🤖 AI Summary
This study addresses the critical yet underexplored impact of real-world communication delays on cooperative behavior in large language model (LLM) multi-agent systems. The authors propose FLCOA, a five-layer cooperative analysis framework, and integrate it with continuous prisoner’s dilemma simulations incorporating communication latency. Their findings reveal, for the first time, a U-shaped relationship between delay magnitude and cooperation levels among LLM agents: moderate delays encourage exploitative strategies, whereas excessively high delays paradoxically suppress exploitation and foster reciprocal cooperation.

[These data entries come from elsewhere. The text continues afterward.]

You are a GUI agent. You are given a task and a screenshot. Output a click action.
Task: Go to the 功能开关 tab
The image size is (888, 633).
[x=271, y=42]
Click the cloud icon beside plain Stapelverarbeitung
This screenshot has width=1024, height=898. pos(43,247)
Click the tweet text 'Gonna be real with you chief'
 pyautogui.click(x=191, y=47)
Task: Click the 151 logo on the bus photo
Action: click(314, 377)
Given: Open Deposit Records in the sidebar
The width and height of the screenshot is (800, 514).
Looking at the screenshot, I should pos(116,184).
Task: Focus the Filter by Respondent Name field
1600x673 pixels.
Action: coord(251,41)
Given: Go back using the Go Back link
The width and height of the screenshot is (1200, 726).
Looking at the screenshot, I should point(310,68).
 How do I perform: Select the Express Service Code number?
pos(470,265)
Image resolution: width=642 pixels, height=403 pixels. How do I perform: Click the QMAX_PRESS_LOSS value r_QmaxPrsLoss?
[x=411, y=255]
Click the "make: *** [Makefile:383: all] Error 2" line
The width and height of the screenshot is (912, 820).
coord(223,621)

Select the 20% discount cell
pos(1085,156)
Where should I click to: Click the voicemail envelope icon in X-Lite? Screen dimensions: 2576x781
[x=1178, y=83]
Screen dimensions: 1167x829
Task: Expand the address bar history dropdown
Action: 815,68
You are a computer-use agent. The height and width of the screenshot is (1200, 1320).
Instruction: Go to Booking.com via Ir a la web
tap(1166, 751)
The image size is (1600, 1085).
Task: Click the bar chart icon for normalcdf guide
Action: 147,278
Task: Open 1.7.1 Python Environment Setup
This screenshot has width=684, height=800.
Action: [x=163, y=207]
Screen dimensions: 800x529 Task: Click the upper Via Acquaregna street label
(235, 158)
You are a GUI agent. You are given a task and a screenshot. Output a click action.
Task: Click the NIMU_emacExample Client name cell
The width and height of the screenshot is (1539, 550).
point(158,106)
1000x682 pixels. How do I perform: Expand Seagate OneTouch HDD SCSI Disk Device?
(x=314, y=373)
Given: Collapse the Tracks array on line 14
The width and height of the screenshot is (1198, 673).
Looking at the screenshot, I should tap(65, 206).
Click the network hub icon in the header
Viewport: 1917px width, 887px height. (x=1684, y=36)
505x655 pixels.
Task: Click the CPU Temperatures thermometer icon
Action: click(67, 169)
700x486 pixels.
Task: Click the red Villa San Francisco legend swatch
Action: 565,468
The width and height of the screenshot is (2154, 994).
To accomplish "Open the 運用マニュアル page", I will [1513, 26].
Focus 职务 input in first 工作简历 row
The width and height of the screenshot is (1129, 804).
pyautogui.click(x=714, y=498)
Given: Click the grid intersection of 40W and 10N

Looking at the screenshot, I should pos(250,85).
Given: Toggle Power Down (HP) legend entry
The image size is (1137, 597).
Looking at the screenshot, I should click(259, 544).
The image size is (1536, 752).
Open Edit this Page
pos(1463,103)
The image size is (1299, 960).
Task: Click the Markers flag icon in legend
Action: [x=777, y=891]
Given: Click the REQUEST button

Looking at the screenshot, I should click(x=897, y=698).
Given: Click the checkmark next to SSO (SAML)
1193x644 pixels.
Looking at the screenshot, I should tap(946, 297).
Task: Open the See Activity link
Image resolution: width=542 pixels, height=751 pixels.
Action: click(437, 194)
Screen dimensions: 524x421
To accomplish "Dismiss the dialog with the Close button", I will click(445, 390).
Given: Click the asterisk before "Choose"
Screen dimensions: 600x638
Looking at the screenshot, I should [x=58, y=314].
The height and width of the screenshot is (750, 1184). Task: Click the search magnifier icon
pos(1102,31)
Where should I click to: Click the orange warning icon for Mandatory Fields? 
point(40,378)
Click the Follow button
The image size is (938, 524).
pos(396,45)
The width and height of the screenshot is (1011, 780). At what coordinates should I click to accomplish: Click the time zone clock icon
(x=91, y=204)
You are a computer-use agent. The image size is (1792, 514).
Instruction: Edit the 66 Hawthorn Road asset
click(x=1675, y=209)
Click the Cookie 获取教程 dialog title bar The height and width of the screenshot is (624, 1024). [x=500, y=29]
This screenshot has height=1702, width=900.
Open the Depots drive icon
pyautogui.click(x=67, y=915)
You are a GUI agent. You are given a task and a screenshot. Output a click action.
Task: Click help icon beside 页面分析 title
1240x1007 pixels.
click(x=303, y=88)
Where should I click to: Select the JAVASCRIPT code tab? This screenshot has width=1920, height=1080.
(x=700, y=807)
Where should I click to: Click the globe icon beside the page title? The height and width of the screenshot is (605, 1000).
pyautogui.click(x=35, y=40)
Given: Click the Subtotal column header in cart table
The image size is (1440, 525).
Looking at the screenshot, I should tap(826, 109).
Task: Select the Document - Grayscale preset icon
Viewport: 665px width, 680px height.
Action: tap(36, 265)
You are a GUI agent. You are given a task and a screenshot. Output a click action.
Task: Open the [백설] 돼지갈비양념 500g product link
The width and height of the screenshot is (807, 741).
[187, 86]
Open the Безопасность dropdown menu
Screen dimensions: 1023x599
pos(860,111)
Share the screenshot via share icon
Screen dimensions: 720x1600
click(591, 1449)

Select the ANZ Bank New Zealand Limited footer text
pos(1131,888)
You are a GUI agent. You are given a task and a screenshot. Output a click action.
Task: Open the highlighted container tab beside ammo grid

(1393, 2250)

This work underscores the profound influence of low-level resource constraints—particularly timing limitations—on emergent multi-agent collaboration, offering both theoretical grounding and practical design principles for developing robust LLM-based multi-agent systems.
📝 Abstract
LLM-based multi-agent systems (LLM-MAS), in which autonomous AI agents cooperate to solve tasks, are gaining increasing attention. For such systems to be deployed in society, agents must be able to establish cooperation and coordination under real-world computational and communication constraints. We propose the FLCOA framework (Five Layers for Cooperation/Coordination among Autonomous Agents) to conceptualize how cooperation and coordination emerge in groups of autonomous agents, and highlight that the influence of lower-layer factors - especially computational and communication resources - has been largely overlooked. To examine the effect of communication delay, we introduce a Continuous Prisoner's Dilemma with Communication Delay and conduct simulations with LLM-based agents. As delay increases, agents begin to exploit slower responses even without explicit instructions. Interestingly, excessive delay reduces cycles of exploitation, yielding a U-shaped relationship between delay magnitude and mutual cooperation. These results suggest that fostering cooperation requires attention not only to high-level institutional design but also to lower-layer factors such as communication delay and resource allocation, pointing to new directions for MAS research.